The meeting brought together many of the principle figures in a campus drama that stretches back to April 2004, when a lecture by Norman Finkelstein, a controversial pro-Palestinian critic of Israel, incited conflict among students, faculty and the Buffalo community. Debate has circulated from on campus to the pages of the Buffalo News, with professors labeled as anti-Semitic and accusers called oppressive.
SPME organizers said their group is a way to bridge the acrimony between the groups to foster free debate.
However, English professors James Holstun and Bruce Jackson, who brought Finkelstein to UB, said the group threatens to undermine academic freedom.
The SPME is a national pro-Israeli faculty group that seeks to promote "academic integrity and honest debate" regarding the Israel-Palestinian situation by encouraging faculty on both sides of the debate to maintain objectivity when discussing the topic in classes, according to Edward Beck, SPME president and Wednesday's lecturer.
Ernie Sternberg, a UB professor in urban and regional planning, started the UB chapter in response to what he said was a growing anti-Semitic environment on campus.

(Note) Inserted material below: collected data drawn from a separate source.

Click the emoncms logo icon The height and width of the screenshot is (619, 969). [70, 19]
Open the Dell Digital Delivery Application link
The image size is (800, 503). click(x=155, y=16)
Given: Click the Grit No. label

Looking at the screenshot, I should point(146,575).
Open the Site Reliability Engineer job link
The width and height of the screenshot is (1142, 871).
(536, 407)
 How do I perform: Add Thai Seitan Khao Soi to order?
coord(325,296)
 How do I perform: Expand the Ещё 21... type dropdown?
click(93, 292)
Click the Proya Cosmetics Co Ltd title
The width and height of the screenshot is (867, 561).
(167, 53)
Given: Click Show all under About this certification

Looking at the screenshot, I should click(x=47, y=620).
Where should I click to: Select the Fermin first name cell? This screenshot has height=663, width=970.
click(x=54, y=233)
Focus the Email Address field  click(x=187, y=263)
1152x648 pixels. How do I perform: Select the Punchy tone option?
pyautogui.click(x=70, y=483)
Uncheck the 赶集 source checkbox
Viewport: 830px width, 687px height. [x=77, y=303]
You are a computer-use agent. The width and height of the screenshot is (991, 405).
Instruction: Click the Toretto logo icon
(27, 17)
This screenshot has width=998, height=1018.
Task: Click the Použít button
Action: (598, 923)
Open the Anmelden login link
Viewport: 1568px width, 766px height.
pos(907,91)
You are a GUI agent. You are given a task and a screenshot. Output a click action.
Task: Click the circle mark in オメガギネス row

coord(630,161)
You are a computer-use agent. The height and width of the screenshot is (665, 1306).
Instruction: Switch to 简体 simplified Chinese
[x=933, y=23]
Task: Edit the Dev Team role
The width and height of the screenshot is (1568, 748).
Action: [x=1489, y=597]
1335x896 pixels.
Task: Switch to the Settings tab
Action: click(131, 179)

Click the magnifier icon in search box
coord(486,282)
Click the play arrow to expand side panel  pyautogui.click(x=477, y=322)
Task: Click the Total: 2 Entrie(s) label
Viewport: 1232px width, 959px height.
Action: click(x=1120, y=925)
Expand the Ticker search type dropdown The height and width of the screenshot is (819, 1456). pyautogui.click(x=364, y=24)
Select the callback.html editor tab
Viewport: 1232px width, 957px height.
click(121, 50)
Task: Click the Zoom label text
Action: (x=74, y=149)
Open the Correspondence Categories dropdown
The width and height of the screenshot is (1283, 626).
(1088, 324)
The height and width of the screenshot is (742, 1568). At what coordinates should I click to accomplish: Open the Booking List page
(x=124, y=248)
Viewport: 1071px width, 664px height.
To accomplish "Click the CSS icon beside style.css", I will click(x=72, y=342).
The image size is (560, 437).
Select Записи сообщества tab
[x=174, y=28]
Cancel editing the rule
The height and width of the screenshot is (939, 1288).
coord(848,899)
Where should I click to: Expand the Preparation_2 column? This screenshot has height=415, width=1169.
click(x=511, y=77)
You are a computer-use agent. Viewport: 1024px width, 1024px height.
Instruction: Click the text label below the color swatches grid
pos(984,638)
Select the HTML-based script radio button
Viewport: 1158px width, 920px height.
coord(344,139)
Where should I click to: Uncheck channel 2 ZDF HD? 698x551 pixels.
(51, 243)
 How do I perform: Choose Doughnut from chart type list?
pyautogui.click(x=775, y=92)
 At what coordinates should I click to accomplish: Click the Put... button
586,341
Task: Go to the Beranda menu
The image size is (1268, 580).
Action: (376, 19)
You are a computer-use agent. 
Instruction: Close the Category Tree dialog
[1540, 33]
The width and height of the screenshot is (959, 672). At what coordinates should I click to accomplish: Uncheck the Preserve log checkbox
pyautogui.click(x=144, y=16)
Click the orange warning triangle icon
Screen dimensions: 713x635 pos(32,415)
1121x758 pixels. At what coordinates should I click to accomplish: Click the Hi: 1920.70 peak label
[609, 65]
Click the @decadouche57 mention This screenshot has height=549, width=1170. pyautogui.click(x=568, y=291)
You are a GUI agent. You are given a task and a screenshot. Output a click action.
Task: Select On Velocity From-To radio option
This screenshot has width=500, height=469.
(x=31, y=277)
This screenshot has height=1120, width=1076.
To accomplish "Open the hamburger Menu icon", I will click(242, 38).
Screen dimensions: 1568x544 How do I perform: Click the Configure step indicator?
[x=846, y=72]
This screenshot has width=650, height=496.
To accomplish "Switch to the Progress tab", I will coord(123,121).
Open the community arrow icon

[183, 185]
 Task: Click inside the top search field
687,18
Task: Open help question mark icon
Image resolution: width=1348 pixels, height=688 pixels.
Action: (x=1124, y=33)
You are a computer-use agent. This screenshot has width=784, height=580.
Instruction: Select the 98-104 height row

Sternberg said the single event that sparked his action was an April 2004 lecture by Norman Finkelstein, a controversial pro-Palestinian critic of Israel.
"A person was brought in to speak, but all his talk was against Zionism, was hate speech," he said. "But what was really disturbing was that no one distanced themselves from it. Hate speech has to have a place on campus, but it has to be called out as such."
Sternberg said that by not distancing themselves, the sponsors of Finkelstein's lecture - Holstun and Jackson - gave tacit approval to anti-Semitic feelings.
Sternberg said the SPME would help deal with what he called general extremism.
"The meeting was intended to discuss how campuses are dealing with the rise of extremism," he said.
At the meeting, Sternberg said the Finkelstein lecture amounted to simple racism.
"It's shameful that faculty would associate themselves with a speech of ethnic slurs," he said.
During his talk, SPME president Beck said anti-Semitism is a growing problem on campuses - a problem he said is tied to growing pro-Palestinian, anti-Israeli sentiment among liberal faculty members. He said SPME can help "root out" anti-Semitism on campuses.
"People are afraid to discuss the intifada and support Israel," he said. "Being pro-Israel is seen as lacking on campus."
Beck said this growing sentiment makes debate, and peace, impossible. Anti-Zionist ideas are permitted to be espoused unopposed in college classrooms.
"The vilification of Jews and Israelis defeats the peace process," he said. "By finding and exposing vilification on U.S. campuses, we can achieve peace."
Beck said that the goal of SPME was to prevent hate speech, misinformation and misrepresentation of fact and to maintain objectivity in the classroom.
"We want to prevent omissions of fact that provoke anti-Israelism and anti-Semitism," he said. "We want to promote acts of moral turpitude."
Holstun, who brought Finkelstein to speak at UB, said claims of faculty anti-Semitism are exaggerated.
"There's so little anti-Semitism on campus," he said. "They are trying to create this fictional threat."
He said the idea of examining professors' classes was unfair.
"We don't need a law against this, but it just seems a bit of an intrusion," he said.
Holstun said SPME expects the impossible of nearly all professors: withholding their opinions in lecture.
"Professors espouse positions, engage in argument and debate," he said. "Anyone who teaches in the humanities has opinion."
He said professors are right to give opinion and must be open to opposition.
"A professor must never grade a student down or harass a student because they have a different opinion," he said.
Daphme Zilber, a junior economics major, attended the meeting because she said she had concerns about campus opinion towards Jews. A native of northern Israel, Zilber said she had never experienced anti-Semitism until she came to UB.
"When I came here and I was hated, I was so surprised. There is no occupation in Buffalo. I don't understand it," she said, referencing hostility she said she experienced from students.
She said she had experienced anti-Israeli sentiments in classes.
"Sometimes I am scared to say to faculty I am from Israel," she said.
She said she thought the SPME was balanced in its goals and would be a benefit on campus.
"They are very balanced. Some of the things he said I didn't like, but they are for all ranges of political view," she said.
Paul Ott, a graduate student in the English department, said the Wednesday meeting misrepresented many facts, and the group inaccurately linked pro-Palestinian points of view with anti-Semitism.
"They use tactics where they blur the line between anti-Semitism and anti-Zionism. It's a front organization with a different political motive," he said.
He said accusations about Holstun's biased teaching were false as well.
"People weren't in the class," he said. "It hasn't produced a formal complaint about Jim or any other professor."